North Korea is under a UN arms embargo that prohibits the exports of weapons to and imports of weapons from the country.
After founding the Danish branch of the Korean Friendship Association, Larsen gains the confidence of the pro-Pyongyang group's Spanish leader, Alejandro Cao de Benos.
A staunch communist, Cao de Benos is known in Spain for regularly defending North Korea, a country long criticized for its human rights violations and nuclear tests.
Playing on his supposed devotion to the secretive regime, Larsen ends up setting up a mission to Pyongyang aimed at offering lucrative investments linked to weapons or drug trafficking to North Korean authorities.
In so doing, he gets the help of documentary maker Mads Brugger and an actor, Jim Latrache-Qvortrup, playing the role of a rich, unscrupulous businessman.

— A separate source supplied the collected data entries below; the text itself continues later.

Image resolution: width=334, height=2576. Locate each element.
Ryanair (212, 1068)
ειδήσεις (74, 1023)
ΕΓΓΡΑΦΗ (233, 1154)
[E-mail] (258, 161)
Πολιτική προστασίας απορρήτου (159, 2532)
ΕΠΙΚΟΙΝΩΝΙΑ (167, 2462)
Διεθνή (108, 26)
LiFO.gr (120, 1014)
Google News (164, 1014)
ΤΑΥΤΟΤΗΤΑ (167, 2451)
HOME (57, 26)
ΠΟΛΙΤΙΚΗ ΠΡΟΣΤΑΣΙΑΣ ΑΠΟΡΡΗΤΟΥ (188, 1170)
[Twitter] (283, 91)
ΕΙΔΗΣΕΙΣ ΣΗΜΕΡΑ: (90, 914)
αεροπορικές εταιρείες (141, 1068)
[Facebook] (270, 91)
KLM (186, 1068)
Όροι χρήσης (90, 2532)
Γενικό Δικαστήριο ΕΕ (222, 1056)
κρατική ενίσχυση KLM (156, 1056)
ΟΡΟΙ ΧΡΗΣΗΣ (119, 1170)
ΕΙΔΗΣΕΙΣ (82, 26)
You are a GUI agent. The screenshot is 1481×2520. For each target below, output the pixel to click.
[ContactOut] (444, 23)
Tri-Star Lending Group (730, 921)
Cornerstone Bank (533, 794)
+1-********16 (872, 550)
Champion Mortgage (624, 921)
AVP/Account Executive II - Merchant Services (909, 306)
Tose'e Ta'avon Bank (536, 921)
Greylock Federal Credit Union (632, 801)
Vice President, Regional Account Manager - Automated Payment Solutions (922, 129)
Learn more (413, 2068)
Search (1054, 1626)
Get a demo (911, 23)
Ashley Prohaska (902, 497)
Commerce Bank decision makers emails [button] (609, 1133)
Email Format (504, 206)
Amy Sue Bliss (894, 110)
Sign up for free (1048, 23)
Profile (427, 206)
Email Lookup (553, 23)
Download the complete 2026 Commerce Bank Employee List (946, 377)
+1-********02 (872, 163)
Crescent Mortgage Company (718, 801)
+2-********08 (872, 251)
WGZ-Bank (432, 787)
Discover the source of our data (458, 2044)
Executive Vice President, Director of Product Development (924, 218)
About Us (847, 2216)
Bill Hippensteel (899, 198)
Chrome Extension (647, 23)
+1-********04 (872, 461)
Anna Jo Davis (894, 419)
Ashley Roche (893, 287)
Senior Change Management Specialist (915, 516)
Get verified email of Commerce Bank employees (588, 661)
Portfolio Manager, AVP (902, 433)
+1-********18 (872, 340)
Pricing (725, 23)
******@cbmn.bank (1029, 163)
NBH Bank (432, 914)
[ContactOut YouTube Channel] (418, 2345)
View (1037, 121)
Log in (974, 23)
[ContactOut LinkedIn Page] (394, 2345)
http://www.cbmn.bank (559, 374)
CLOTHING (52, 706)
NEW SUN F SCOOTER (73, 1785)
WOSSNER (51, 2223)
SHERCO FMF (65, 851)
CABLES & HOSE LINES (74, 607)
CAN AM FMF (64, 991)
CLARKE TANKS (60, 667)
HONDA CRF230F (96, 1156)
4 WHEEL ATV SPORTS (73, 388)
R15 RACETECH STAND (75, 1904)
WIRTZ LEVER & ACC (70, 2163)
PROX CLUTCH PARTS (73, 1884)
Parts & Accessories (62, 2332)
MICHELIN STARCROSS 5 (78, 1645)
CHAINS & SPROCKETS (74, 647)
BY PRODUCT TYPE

The mission succeeds in having a fake contract signed for an underground arms factory on an island in Uganda, via a triangular deal involving the sale of petrol by a Jordanian businessman.
The documentary is filmed partly using hidden cameras.
It also shows the North Korean ambassador in Stockholm appearing to approve the arms factory project.
"We take the content of the documentary very seriously as it raises a number of deeply problematic questions and concerns," said the joint statement from Denmark and Sweden.
Hugh Griffiths, who was coordinator of the UN Panel of Experts on North Korea between 2014 and 2019, told the BBC the revelations in the film are "highly credible."
"This film is the most severe embarrassment to Chairman Kim Jong-un that we have ever seen," Griffiths told the BBC. "Just because it appears amateurish does not mean the intent to sell and gain foreign currency revenue is not there. Elements of the film really do correspond with what we already know."